Его передернуло, и он замолчал.

— Никогда не думал, что ты хоть в чем-то выступишь в их защиту, — сказал Тави.

— Разве это защита? Я их не защищаю. Даже наоборот. Мои слова могут быть верны только в том случае, если Ивара прав. А в этом случае омары еще большие чудовища, чем я думал раньше. Раньше я был убежден, что они испытывают к нам ту же ненависть, что и мы к ним. Теперь я не уверен даже в этом.

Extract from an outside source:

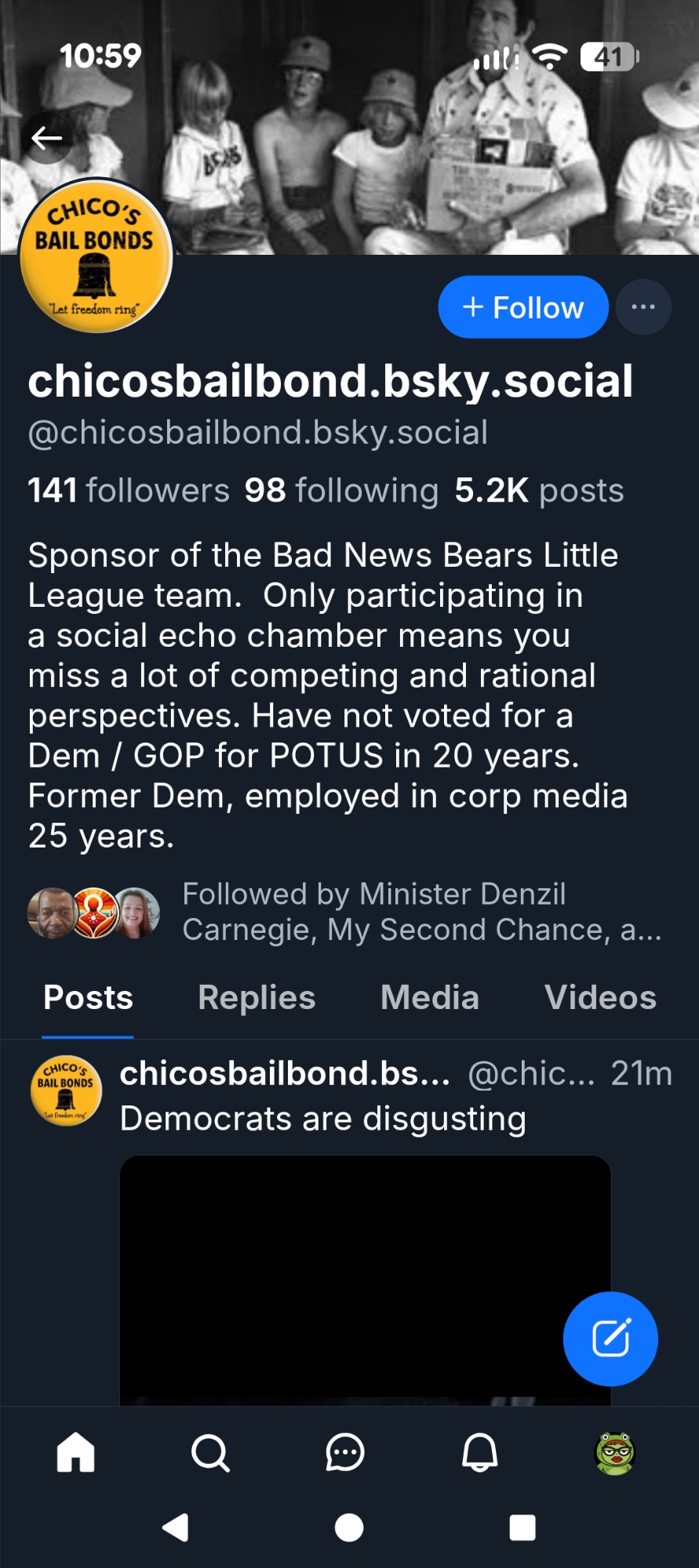Tap the compose new post button
This screenshot has width=699, height=1568.
point(610,1338)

— Да, возможно, так и есть, — поддержал его Ивара. — Эти полу-роботы, ведущие образ жизни зверей, когда-то были людьми, и что-то в них, возможно, еще может тосковать по бытию человеком. Возможно, есть в них какая-то оборванная нить. Однако я не представляю, как бы мы могли практически проверить эту гипотезу. Разве только удастся заглянуть им в глаза, когда они сорвут с нас маски… Надеюсь, этого не случится. Я хотел бы ошибаться, хотел бы узнать, что омары понемногу меняются, начинают носить бусы и делать надгробия для своих мертвецов. Если бы такое стало возможно, то мы бы постепенно признали в них людей, и присутствие наследников могло бы скрасить века угасания нашей цивилизации. Однако сейчас мирок литской ойкумены — это единственное будущее, которое у нас есть. — Он перевернул ладонь, и его кусочек белого пластика соскользнул вниз, чтобы затеряться среди другого мусора.

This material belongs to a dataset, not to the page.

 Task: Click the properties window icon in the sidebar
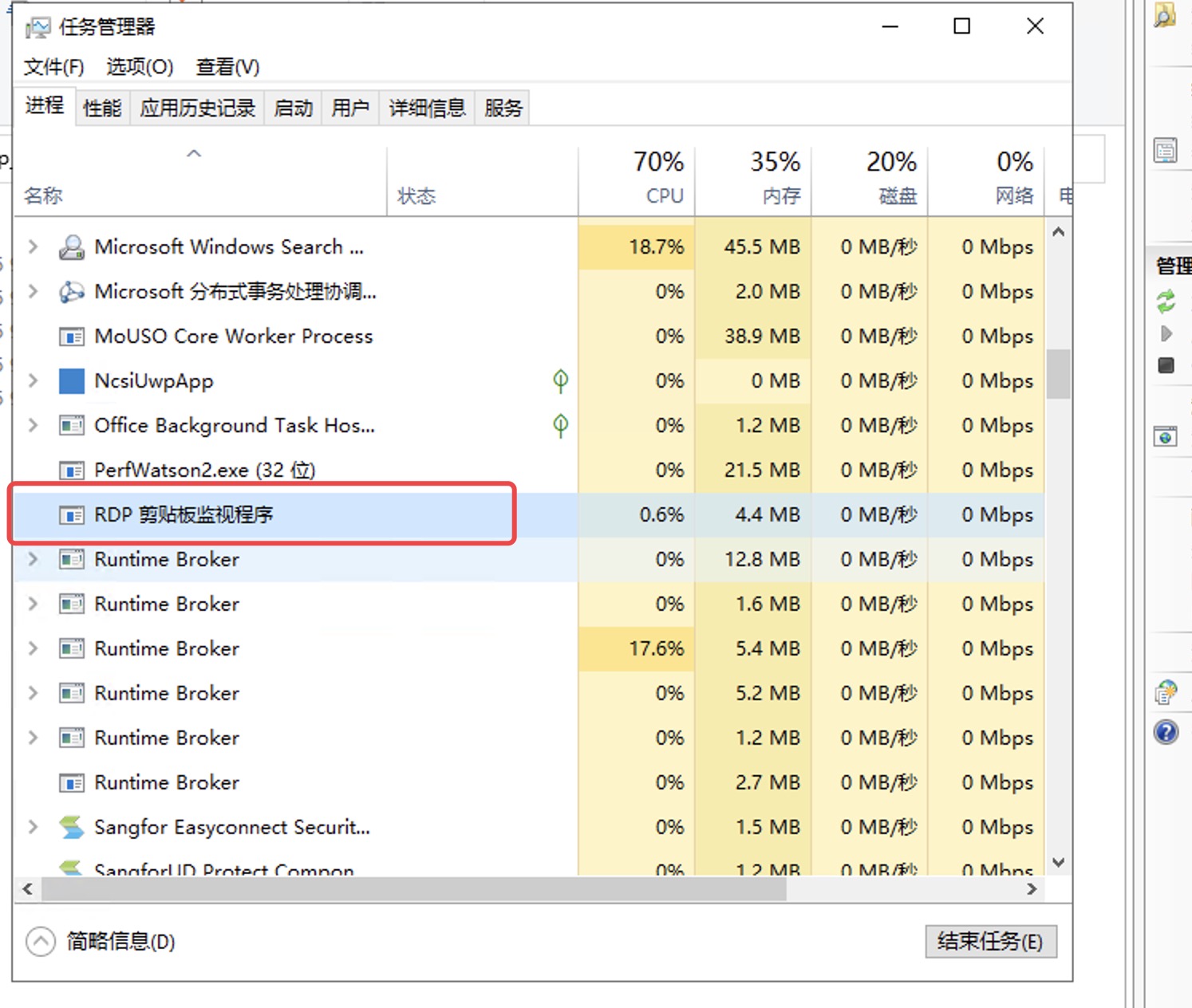tap(1166, 149)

— А я вот никак не могу понять, — сказал Тави, — мало это или много.

— Что? — не понял Хинта.

— То, что у нас есть. Литская ойкумена.

— Большинству людей этого достаточно, чтобы прожить очень полную жизнь, — сказал Ивара. — Но когда задумываешься, понимаешь, как мы одиноки.

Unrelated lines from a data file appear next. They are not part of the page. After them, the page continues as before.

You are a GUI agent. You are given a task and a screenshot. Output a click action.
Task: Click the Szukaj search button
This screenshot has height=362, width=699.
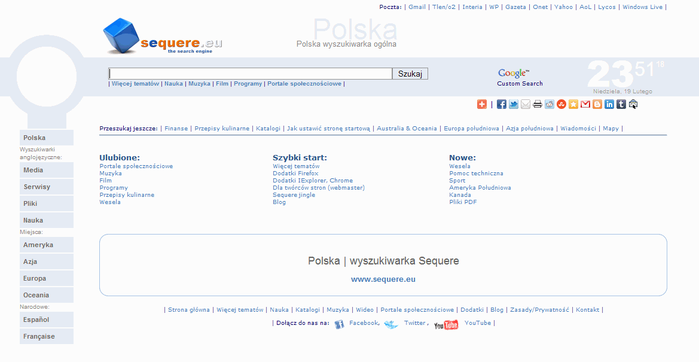410,74
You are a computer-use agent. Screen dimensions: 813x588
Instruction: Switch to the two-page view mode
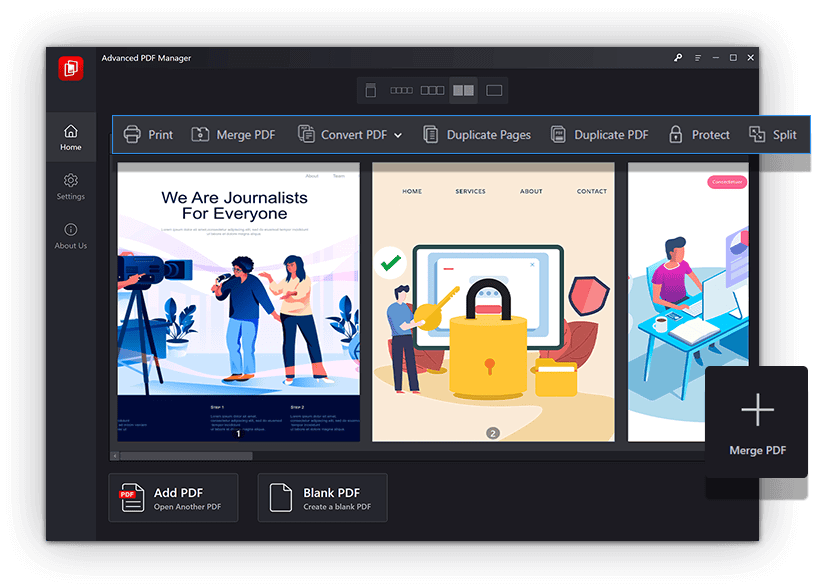click(x=463, y=90)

— Вы какое-то время назад упоминали музей палеобитики в Литтаплампе. Вы в нем были?

— Много раз. А что?

— Просто интересно, какой он внутри. Я ходил в ламрайм на научно-популярные сеансы. Там показывали проекции залов музея. Но это ведь не то же самое — не ты идешь, а за тебя идут. Нет запаха, нет настоящего ощущения пространства.

— Он большой, — с улыбкой в голосе ответил учитель. — Там можно заблудиться. Залы большие, воздух в них свежий. Но когда подходишь к экспонатам, иногда можно ощутить их запах. Они пахнут… как старые вещи; как комната, в которой месяцами не включали вентиляцию. Не очень приятный запах — но, когда он едва уловим, в нем появляется свое обаяние.